* _Work task_
In the contributor biographies below, reproduce the passage from "JONATHAN HAGEE has" up to and including "County Public Library.".
++++ Document extract
DENISE DALLMER is an Associate Professor in the College of Education and Human Services at Northern Kentucky University. She is the recipient of an International Leaders in Education Program grant, a program of the Bureau of Educational and Cultural Affairs of the U.S. Department of State. She also has received the Award for Sustained Excellence in Scholarly and Creative Activity (NKU).
JONATHAN HAGEE has been involved in frontier KY reenactments for 17 years. His interest in the frontier grew as his multiple frontier Kentucky ancestry was uncovered. This include a link to Simon Kenton and another family member who served under Daniel Boone at the Siege of Boonesborough, various family members (Conway) who were frontier scouts, scalped and captured by Shawnee, etc. He is a frequent volunteer at Fort Harrod, Boonesborough, Blue Licks, the Fair at New Boston, Ohio, and Martin’s Station, Virginia.
ELAINE M. KUHN is the Kentucky History Services Coordinator for the Kenton County Public Library.
BURKE MILLER is an Associate Professor of History at Northern Kentucky University. He is the Content Coordinator for the Secondary Social Studies Program.
JAMES A. RAMAGE is Regents Professor of History at Northern Kentucky University and the author of Rebel Raider: The Life of General John Hunt Morgan, winner of the Douglas Southall Freeman Award and the Kentucky Governor’s Award. His book, Gray Ghost: The Life of Col. John Singleton Mosby, was a History Book Club selection. He and his daughter, Dr. Andrea S. Watkins, are co-authors of the new book Kentucky Rising: Democracy, Slavery, and Culture from the Early Republic to the Civil War co-published by the Kentucky Historical Society and the University Press of Kentucky. In recognition of his work in preserving Civil War Battery Hooper, in 2005, the mayor and city council of the City of Fort Wright named the museum on the site the James A. Ramage Civil War Museum.
JIM REIS is a retired reporter from the Kentucky Post. He is Vice President of the Campbell County Historical Society. Jim is the author of several books on Northern Kentucky History including the most recent book, Pieces of the Past 4, which is in print and being sold at the current time.
DON RIGHTMYER is editor of Kentucky Ancestors at the Kentucky Historical Society, and frequently presents talks at both state and national conferences.
DIANE SCHNEIDER is a great-niece of the author, Robert F. Schulkers, and Director of Special Projects for the modern-day Seckatary Hawkins Club. Diane was an attorney for people with disabilities in Kentucky, but later became a professor of theology, and a specialist in vibration medicine therapy with harp at Mayo Clinic for 9 years. Diane and the Seck Hawkins Club are spear-heading neighborhood restoration efforts around the Schulkers Homestead area of East Helentown in Covington. Contact her at 513-223-7344 or healingharpist@hotmail.com
PAUL A. TENKOTTE is Chair of History & Geography at NKU. He has published many books and articles, including The Encyclopedia of Northern Kentucky (2009), co-edited with Dr. James C. Claypool. His latest book, A Home of Our Own: The Suburb of Fort Mitchell, Kentucky, 1910-2010, has just been released (2012).
++++++++
++++ Information given
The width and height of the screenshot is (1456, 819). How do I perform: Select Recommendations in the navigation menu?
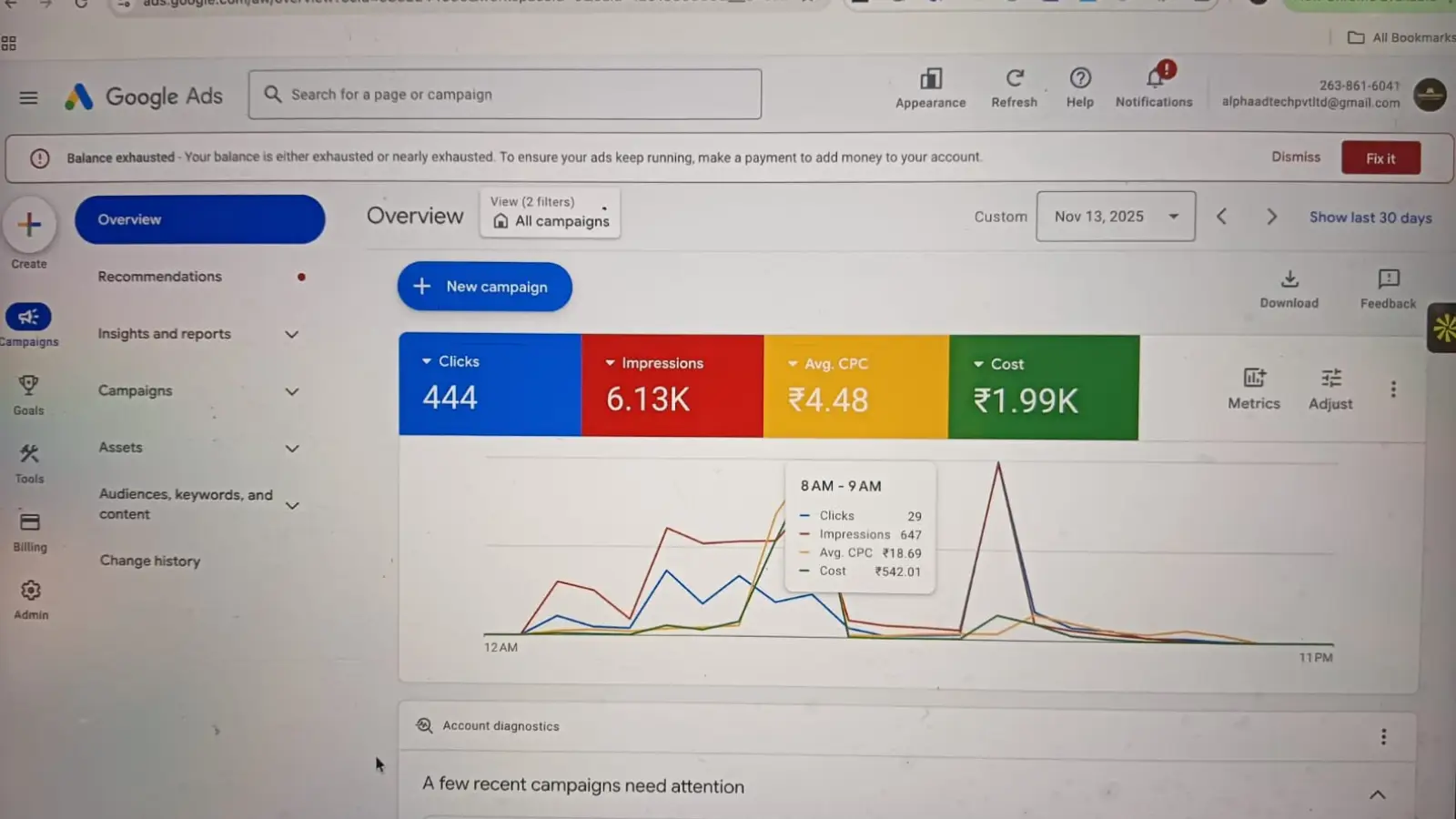pyautogui.click(x=160, y=277)
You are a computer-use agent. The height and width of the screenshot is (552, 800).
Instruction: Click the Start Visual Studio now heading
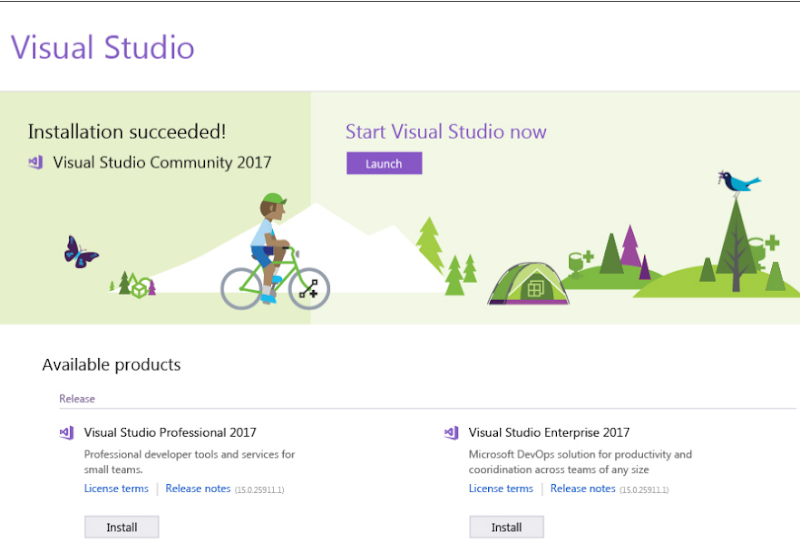pyautogui.click(x=446, y=132)
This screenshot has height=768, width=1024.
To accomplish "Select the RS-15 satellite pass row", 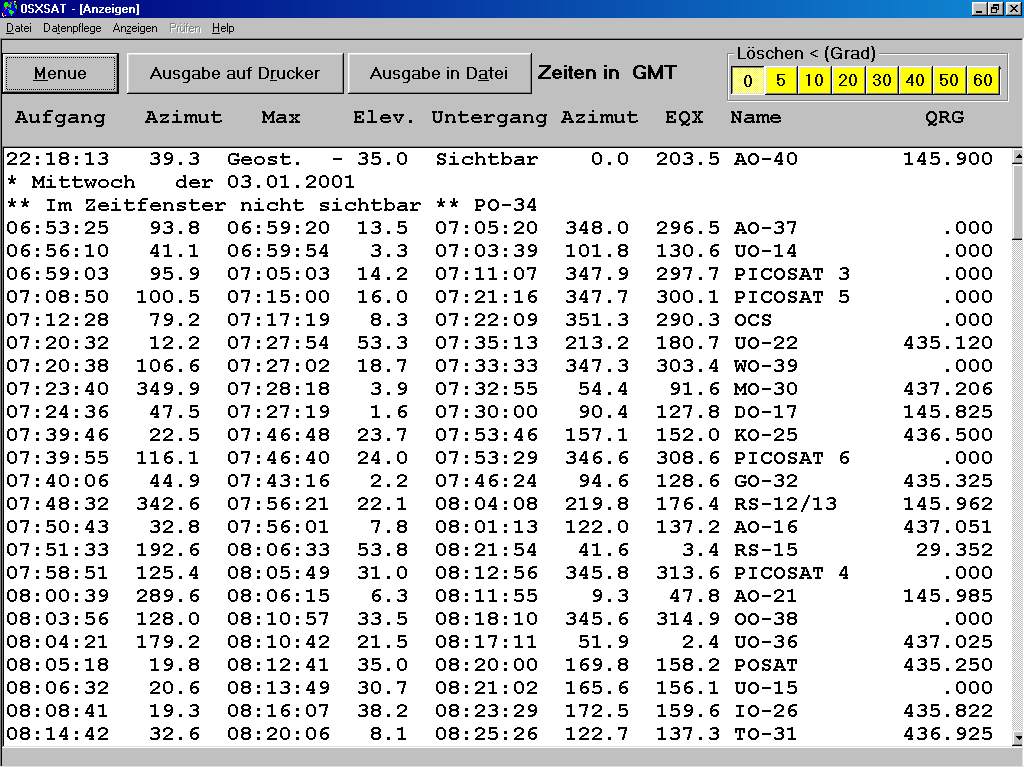I will click(500, 550).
++++++++
* _Answer box_
JONATHAN HAGEE has been involved in frontier KY reenactments for 17 years. His interest in the frontier grew as his multiple frontier Kentucky ancestry was uncovered. This include a link to Simon Kenton and another family member who served under Daniel Boone at the Siege of Boonesborough, various family members (Conway) who were frontier scouts, scalped and captured by Shawnee, etc. He is a frequent volunteer at Fort Harrod, Boonesborough, Blue Licks, the Fair at New Boston, Ohio, and Martin’s Station, Virginia.
ELAINE M. KUHN is the Kentucky History Services Coordinator for the Kenton County Public Library.